The big picture: Landing on the Moon is no easy feat, as multiple recent missions have shown.
- Both Israel’s Beresheet and India’s Chandrayaan-2 landers failed during their descents to the lunar surface this year.
- “Chang'e-4 is a great reminder that we can succeed with ambitious and scientifically important space missions using increasingly autonomous systems,” Ella Atkins, director of the Autonomous Aerospace Systems Lab at the University of Michigan, told Axios via email.
- So far, only China, the U.S. and the Soviet Union have successfully managed to land and operate spacecraft on the Moon.
3. An eruption on Io

Io seen by the Galileo spacecraft in 1999. Photo: NASA/JPL/University of Arizona
Loki — a huge volcano on Jupiter’s moon Io — is expected to erupt sometime this month.
Why it matters: Studying this volcano in deep space could help scientists learn more about how volcanoes on Earth formed in the planet's early history, according to planetary scientist Julie Rathbun.
What they found: Rathbun and her colleagues think that Loki actually erupts on a regular schedule, with an event lasting for about 100–200 days at a time.
- Scientists on Earth are able to monitor these eruptions with telescopes that reveal Loki brightening and fading with each eruption.
- Today, the volcano erupts once every 475 days or so, but in the 1990s, Loki brightened every 540 days.
But, but, but: Loki isn’t like a typical volcano you find on Earth.

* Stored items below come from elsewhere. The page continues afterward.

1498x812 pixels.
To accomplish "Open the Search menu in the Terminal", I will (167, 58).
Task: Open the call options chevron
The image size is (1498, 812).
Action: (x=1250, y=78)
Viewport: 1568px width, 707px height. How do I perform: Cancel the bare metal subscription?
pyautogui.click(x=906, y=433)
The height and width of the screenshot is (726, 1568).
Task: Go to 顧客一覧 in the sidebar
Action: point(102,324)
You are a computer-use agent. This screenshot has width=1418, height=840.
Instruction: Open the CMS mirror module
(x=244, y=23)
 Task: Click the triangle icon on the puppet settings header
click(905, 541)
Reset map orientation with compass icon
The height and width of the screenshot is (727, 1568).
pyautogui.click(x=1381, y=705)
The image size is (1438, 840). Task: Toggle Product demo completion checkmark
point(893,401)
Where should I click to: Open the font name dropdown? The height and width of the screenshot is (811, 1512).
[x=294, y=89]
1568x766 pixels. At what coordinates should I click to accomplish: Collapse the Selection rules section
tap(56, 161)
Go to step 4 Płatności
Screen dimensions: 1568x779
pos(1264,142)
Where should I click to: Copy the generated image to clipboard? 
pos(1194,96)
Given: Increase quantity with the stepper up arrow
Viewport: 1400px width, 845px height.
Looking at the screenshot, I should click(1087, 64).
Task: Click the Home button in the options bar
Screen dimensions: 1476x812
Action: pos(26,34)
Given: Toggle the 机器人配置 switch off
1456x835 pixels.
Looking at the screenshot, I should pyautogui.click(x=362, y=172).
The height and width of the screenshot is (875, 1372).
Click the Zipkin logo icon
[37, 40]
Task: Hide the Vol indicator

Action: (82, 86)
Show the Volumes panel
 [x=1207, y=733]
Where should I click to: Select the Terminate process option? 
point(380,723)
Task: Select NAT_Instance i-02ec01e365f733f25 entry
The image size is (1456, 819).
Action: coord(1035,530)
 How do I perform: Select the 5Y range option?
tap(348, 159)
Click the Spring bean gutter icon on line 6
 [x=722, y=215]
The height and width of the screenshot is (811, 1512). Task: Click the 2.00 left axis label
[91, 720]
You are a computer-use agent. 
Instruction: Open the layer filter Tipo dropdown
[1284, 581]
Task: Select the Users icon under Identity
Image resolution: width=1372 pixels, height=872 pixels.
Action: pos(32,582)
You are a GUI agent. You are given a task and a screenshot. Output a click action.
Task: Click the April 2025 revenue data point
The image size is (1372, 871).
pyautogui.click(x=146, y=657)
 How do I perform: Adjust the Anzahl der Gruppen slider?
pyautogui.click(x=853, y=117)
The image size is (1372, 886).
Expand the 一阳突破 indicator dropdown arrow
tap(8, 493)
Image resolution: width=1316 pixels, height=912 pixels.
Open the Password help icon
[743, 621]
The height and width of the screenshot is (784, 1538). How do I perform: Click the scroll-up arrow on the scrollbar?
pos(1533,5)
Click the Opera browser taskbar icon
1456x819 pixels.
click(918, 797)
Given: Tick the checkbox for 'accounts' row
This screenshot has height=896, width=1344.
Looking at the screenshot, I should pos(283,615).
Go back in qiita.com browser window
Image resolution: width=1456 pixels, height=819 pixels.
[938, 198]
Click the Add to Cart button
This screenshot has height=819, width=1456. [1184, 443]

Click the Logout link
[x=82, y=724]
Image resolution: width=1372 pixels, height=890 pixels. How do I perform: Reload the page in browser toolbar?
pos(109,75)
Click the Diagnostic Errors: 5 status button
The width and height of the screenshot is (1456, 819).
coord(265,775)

According to Rathbun, Loki is like a giant lake of lava on the moon’s surface.
- “Since the surface of Io is so cold, the lava on top cools and turns solid. Eventually, this crust gets so heavy that it sinks and exposes more molten magma, this is when Loki is brightening and ‘erupting,’” Rathbun told Axios via email.
The big picture: Studying Io’s volcanic environment can also give scientists a better sense of what a volcano-dominated moon looks like, Rathbun said.
- On Earth, water, plate tectonics, erosion and other large-scale processes shape the geology of our planet, but on Io, volcanism is the main driver, giving scientists a glimpse into a world very much unlike our own.
4. Out of this world reading list

Photo: NASA/JPL/USGS
Marking 60 years of Moon crashes and hard landings (Jonathan Corum, New York Times)
Venus may have supported life billions of years ago (Samantha Mathewson, Space.com)
NASA awards long-term Orion production contract to Lockheed Martin (Jeff Foust, Space News)
NASA is getting serious about finding hazardous asteroids (Eric Berger, Ars Technica)
Area 51 raid was the worst way to spot an alien or UFO (Sarah Scoles, Wired)
5. Last call for Mars

Tracks left by the Curiosity rover on Mars. Photo: NASA/JPL-Caltech
There’s still time to send your name to Mars aboard a NASA rover expected to hunt for signs of past life on the Red Planet.
What’s happening: NASA is planning to send a computer chip stenciled with millions of names to Mars aboard the agency’s 2020 rover.
- The deadline to submit your name for the chip is Sept. 30.
- So far, about 9.6 million names have been submitted.
Background: This isn’t the first time NASA has sent names to Mars aboard one of its spacecraft. The agency sent about 2 million names to Mars with its InSight lander, when it touched down in 2018.
Go deeper: Add your name to the 2020 rover’s chip.
6. Your weekly dose of awe: A bouncing boulder

Photo: ESA/Rosetta/MPS
The track of a lone boulder bouncing on Comet 67P can be seen in this photo taken by the European Space Agency's Rosetta orbiter.
- The boulder appears to have bounced across the surface of the comet, leaving imprints on the ground.
- “We think it fell from the nearby 50 m-high cliff, and is the largest fragment in this landslide, with a mass of about 230 tonnes,” Jean-Baptiste Vincent of the DLR Institute for Planetary Research, said in a statement.
The new photo is part of a collection of images scientists are still studying, years after the end of the Rosetta mission in 2016.